Danaher (NYSE:DHR) shares ticked up this morning on fourth-quarter results that topped the consensus forecast.
The Washington, D.C.-based company posted profits of $1.2 billion, or $1.66 per share, on sales of $6.8 billion for the three months ended Dec. 31, 2020, for a -4.8% bottom-line slide on sales growth of 38.9%.
Adjusted to exclude one-time items, earnings per share were $2.08, 21¢ ahead of Wall Street, where analysts were looking for sales of $6.5 billion.
Danaher’s life sciences segment posted revenue totaling $3.4 billion (75.4% growth from Q4 2019), while its diagnostics arm registered sales of $2.2 billion (23.4% growth year-over-year).
The company’s growth also included contributions from Cytiva, which is the biopharma business (formerly GE Healthcare Life Sciences) acquired by Danaher in April.
“For the full year 2020, we achieved nearly 10% core revenue growth including Cytiva, strong margin expansion, and more than $5 billion of free cash flow,” Danaher president & CEO Rainer M. Blair said in a news release. “But our financial results only tell part of the story. Despite many unforeseen challenges as a result of the COVID-19 pandemic, our team turned the challenges we faced into impactful opportunities to support our customers and the global community.

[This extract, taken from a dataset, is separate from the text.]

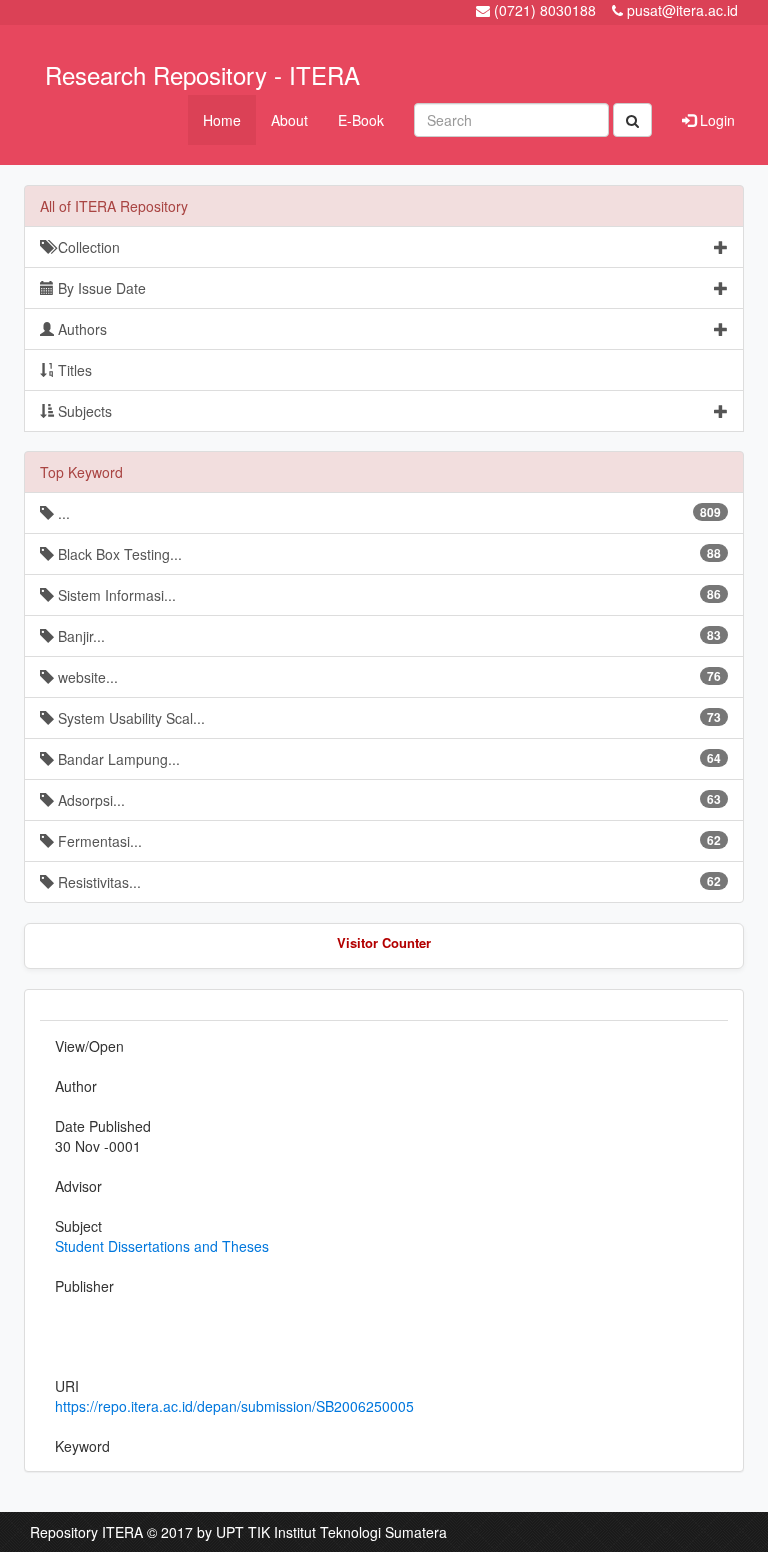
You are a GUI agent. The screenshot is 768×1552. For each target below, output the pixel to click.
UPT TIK (243, 1532)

Blair described the addition of Cytiva as transformative for the company. “Going forward, we believe the combination of our portfolio, innovative team, and strong balance sheet — all powered by the Danaher Business System — positions us to deliver sustainable, long-term shareholder value for many years to come.”
Danaher is projecting revenue growth for the first quarter of 2021 to be in the mid-to-high-teens range, while full-year growth is expected to register in the low-double-digit range.
DHR shares were up 2.6% at $227.89 per share in mid-morning trading today. MassDevice’s MedTech 100 Index — which includes stocks of the world’s largest medical device companies — was up 1.7%.